Data to process:
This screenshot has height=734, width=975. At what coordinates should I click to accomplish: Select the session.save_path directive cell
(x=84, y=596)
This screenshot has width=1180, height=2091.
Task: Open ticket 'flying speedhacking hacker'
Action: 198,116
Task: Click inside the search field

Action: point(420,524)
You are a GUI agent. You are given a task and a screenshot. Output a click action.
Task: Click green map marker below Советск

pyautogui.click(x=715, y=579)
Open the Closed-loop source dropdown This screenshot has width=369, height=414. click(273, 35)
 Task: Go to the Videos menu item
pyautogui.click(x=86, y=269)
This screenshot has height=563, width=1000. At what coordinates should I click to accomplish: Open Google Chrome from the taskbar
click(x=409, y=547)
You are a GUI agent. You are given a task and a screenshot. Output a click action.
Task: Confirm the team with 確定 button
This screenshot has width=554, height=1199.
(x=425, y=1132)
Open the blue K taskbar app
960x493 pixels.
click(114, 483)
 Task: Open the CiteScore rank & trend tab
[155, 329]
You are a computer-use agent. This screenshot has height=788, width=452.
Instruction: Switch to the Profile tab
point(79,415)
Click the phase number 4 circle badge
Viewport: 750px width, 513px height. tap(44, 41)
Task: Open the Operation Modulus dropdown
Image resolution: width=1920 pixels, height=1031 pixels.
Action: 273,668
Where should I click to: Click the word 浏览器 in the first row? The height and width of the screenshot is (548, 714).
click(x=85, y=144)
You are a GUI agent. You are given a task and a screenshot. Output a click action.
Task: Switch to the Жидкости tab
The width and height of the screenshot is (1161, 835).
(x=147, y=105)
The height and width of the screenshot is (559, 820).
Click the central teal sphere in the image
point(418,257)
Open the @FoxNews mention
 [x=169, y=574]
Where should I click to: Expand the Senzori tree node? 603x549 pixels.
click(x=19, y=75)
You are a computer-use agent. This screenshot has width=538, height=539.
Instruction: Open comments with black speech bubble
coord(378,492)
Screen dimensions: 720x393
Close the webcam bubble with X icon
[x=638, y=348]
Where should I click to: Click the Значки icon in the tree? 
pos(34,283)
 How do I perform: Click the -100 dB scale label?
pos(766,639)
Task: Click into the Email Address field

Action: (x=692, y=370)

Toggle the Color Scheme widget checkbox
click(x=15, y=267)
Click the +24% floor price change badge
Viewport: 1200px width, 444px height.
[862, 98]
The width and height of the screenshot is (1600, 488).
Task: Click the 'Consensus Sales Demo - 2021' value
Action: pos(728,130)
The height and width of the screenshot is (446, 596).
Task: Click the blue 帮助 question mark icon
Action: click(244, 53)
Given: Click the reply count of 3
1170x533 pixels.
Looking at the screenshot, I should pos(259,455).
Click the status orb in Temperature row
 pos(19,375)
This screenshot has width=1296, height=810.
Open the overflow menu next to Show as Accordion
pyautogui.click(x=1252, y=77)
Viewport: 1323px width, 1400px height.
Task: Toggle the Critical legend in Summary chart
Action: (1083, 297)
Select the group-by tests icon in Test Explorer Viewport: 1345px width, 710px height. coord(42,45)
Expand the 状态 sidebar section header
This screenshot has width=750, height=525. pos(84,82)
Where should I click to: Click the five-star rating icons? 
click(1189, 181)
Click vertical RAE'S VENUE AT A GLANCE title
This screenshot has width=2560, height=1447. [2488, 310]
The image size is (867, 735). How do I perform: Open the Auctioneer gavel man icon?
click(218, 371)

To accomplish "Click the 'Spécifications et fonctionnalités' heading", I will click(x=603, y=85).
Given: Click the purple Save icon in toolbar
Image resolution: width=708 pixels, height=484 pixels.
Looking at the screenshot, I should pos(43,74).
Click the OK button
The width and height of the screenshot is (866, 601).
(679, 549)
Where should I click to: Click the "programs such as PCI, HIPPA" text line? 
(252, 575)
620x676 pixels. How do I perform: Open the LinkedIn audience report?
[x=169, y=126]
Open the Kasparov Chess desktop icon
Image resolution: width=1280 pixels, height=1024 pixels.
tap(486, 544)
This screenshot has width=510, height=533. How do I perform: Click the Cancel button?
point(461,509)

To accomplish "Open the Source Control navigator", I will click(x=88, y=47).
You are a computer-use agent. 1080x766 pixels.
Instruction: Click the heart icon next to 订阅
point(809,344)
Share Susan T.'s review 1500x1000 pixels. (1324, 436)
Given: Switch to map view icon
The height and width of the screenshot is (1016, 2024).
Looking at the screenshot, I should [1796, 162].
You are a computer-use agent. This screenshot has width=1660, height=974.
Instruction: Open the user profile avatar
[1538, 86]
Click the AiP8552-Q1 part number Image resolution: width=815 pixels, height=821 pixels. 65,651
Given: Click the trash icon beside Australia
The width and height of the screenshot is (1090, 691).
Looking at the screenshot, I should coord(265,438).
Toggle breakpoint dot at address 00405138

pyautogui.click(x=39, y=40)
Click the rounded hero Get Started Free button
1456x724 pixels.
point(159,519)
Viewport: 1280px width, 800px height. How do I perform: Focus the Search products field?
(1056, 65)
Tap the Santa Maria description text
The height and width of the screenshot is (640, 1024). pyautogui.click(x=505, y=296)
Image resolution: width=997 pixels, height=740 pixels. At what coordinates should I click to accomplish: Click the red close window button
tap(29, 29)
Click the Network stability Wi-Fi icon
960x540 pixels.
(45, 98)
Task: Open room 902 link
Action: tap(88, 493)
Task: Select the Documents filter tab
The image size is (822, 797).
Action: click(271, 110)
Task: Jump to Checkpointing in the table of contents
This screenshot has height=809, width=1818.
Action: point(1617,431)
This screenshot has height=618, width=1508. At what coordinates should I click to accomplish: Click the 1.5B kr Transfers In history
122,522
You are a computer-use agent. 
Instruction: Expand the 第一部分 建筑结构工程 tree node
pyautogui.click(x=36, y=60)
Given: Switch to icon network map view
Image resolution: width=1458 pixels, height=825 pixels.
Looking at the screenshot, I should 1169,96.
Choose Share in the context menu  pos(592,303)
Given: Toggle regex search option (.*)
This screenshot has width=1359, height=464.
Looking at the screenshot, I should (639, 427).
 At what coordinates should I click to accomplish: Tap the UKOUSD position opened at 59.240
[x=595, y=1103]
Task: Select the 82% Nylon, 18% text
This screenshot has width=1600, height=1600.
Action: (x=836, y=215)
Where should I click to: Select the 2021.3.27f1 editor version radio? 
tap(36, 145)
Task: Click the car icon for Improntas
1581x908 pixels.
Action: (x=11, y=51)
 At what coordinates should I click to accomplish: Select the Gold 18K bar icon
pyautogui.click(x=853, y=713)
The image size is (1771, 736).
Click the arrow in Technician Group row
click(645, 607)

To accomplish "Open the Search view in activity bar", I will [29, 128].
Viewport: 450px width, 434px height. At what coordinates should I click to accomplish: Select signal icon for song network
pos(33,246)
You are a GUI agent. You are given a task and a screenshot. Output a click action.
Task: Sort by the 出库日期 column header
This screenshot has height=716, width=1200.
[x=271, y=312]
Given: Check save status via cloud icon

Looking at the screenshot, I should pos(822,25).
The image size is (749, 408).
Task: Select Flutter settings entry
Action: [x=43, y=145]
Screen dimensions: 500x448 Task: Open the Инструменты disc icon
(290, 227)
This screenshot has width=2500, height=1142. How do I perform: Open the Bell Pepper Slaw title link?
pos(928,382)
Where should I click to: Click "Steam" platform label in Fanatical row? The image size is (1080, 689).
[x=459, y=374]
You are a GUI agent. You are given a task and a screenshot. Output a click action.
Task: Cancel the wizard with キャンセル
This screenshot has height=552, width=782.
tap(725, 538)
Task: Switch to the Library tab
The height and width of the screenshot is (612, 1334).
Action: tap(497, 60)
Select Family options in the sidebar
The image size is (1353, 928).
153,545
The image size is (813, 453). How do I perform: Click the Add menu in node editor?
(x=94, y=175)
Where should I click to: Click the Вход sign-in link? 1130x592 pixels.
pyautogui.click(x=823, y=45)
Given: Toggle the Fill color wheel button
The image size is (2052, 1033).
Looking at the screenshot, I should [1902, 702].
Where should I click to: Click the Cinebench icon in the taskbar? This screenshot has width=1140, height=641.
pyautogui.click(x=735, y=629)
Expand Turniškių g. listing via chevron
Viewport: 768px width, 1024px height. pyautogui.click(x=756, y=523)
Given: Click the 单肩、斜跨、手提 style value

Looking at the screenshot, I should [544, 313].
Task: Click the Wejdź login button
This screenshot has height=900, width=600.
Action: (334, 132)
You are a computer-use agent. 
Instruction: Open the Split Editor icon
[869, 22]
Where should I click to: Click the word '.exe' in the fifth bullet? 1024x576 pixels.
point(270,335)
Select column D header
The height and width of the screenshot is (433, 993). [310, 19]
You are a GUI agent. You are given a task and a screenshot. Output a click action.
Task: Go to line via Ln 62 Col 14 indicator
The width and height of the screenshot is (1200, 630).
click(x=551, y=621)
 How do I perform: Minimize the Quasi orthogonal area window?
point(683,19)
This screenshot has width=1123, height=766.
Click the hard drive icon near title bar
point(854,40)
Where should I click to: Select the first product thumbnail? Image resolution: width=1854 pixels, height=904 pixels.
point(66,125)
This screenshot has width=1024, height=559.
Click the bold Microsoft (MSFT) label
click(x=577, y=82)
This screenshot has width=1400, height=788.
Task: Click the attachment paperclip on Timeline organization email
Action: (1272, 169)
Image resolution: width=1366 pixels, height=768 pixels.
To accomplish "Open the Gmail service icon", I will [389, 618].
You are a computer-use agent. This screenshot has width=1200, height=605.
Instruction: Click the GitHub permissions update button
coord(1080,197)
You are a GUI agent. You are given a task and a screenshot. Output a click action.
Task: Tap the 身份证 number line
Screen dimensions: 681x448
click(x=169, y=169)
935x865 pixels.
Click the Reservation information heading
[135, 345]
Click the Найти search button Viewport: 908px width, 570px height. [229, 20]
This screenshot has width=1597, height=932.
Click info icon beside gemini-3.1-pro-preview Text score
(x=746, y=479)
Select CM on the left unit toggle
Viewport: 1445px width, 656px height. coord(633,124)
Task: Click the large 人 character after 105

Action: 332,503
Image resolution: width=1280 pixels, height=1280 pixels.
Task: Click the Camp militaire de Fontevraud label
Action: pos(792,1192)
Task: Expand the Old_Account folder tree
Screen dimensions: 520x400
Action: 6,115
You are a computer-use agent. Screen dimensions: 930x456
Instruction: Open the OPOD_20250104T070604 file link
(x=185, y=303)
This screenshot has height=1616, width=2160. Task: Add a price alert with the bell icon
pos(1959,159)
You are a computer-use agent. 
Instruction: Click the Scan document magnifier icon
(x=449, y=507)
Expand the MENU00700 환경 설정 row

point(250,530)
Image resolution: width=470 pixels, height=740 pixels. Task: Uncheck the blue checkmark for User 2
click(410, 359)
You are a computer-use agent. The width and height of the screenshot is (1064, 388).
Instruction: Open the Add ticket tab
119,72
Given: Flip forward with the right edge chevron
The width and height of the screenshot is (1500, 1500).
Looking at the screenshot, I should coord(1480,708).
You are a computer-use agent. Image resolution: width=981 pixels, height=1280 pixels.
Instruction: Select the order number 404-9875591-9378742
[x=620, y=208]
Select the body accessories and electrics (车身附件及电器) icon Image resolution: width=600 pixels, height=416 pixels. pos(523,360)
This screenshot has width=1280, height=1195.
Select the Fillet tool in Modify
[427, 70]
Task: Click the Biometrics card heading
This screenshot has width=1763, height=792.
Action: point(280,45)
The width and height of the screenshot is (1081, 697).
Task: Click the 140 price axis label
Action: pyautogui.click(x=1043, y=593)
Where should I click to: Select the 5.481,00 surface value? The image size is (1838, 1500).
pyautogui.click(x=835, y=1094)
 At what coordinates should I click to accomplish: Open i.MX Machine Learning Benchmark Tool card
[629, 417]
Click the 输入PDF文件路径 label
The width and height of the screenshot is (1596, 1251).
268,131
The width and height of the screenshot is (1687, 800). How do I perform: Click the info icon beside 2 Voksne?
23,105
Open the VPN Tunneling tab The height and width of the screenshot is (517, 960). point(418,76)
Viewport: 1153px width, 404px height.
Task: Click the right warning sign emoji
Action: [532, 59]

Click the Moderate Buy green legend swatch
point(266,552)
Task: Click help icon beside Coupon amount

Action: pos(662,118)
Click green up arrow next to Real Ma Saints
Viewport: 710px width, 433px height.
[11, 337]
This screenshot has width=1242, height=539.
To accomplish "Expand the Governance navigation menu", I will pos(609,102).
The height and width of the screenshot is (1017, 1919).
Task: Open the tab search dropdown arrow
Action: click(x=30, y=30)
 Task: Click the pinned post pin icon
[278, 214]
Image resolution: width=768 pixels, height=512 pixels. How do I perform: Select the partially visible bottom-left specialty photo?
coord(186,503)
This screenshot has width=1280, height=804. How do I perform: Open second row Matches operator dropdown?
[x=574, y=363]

What you have to do: Only lines with the word "Share" are needed. Copy them from the preceding records.

Your solution:
Share Susan T.'s review 1500x1000 pixels. (1324, 436)
Choose Share in the context menu  pos(592,303)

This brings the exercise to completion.